A nonpathological approach is compassionate, loving, accepting, and welcoming. I work with clients to welcome all of themselves – both the comfortable and the uncomfortable parts of themselves. While each of us has issues or ways of being in the world that we’d like to change, even our most dysfunctional behaviors have some wisdom in them – we wouldn’t be doing them if they weren’t meeting some kind of need. We don’t name those behaviors as bad things to kill off because that only serves to create an internal war with the part of you that does the dysfunctional behavior and the part of you that wants to eradicate it – instead, you’ll learn to make friends with challenging parts and discover what need is trying to be met by the behavior. We can then look for alternative, more healthful ways of getting needs met so that you are more free to relinquish the dysfunctional behavior.
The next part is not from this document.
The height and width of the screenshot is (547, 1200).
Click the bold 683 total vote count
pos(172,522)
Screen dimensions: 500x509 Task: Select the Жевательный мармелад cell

This approach takes into consideration that our psychological system is trying to help us in the only way it knows how. For example, if you’ve been traumatized and do not have great coping skill, you may start drinking to managing the traumatic responses. The impulse is a healthy one (to regulate emotional overstimulation) – it just has far too many negative consequences. If you had an abusive father, you may either develop rage and authority issues or have little personal power. Both of those behaviors are an attempt to get safety needs met, but they are also likely to interfere with other needs (success, autonomy, healthy relationship, etc.). I help people to learn ways to get their needs met that don’t have negative consequences.